Feinte ou leurre, paradoxe : localement, on y voit deux versants, un mat et un brillant, ils s’esquissent et s’esquivent car globalement les 2 faces sont en continuités et le dessin est unilatère. Il se réduit à être une bande nouée et striée de fentes. Il est meuble, comme une terre peut l’être (on peut en transformer la forme) mais aussi en tant qu’il se laisse mouvoir et tourner sur lui-même.

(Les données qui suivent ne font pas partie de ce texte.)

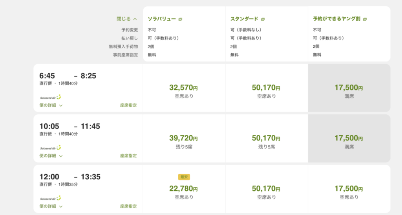The image size is (402, 215).
Task: Select 17,500円 ヤング割 fare on 12:00 flight
Action: click(349, 189)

Depuis plusieurs années, le nouage en huit me travaille inlassablement. Je décidai de resserrer la question, peut-être d’en faire le tour. La répétition allait-elle épuiser le huit ? Je commençais à répéter l’objet jusqu’à en obtenir 9 puis 16. Où s’arrêter ? Plutôt, quand ? Le plus simple était de s’en tenir à un nombre de décisions minimum. Le huit étant déjà donné, je m’y suis tenue. Qu’allait produire un mur de 8 par huit nouages de 8 « identiques » ? Installer, réinstaller un mur de 8 : une vie des formes se tient dans la réserve. Et en même temps ne se satisfaire d’aucune forme. Celle donnée lors d’un accrochage, l’est à perte, puisqu’elle est en définitive non répétable à l’identique.

 

 

Cet objet a une certaine élasticité, du répondant aux tensions et aux forces extérieures. Les traits de stylet se répètent tout le long de la surface et la strient dans la largeur. Trancher, c’est tracer un écart. Les incises, quasi-coupures, insistent en réalité sur la continuité du bord qu’elles épargnent. L’objet est animé d’une résistance qui lui est propre. La surface courbée, fendue, ne prend forme que lorsqu’elle est épinglée au mur. On peut y piquer – sans percer la surface – comme dans le creux d’une boutonnière, des punaises à tête large, noires et brillantes. Et si par mégarde, ce nœud, qui ne manque pas de ressort, se déboutonne ; alors il n’y a plus qu’à rejouer ! Chevelure, ou bouclier, miroir noir, la surface se courbe en saillie et en concavité, les fentes s’entrouvrent suivant les tensions opérées par l’accrochage tout en négociant avec sa résistance, son élasticité et la gravité. Il n’y a aucune représentation à lire mais seulement un regard à pratiquer, et c’est cette pratique qui lui donne sens. Elle en passe par le corps, non pas en tant que corps représenté mais en tant que cela engage la jouissance du toucher et de la vue. Un glissement du regard vers le toucher qui invite à un corps à corps avec le nœud.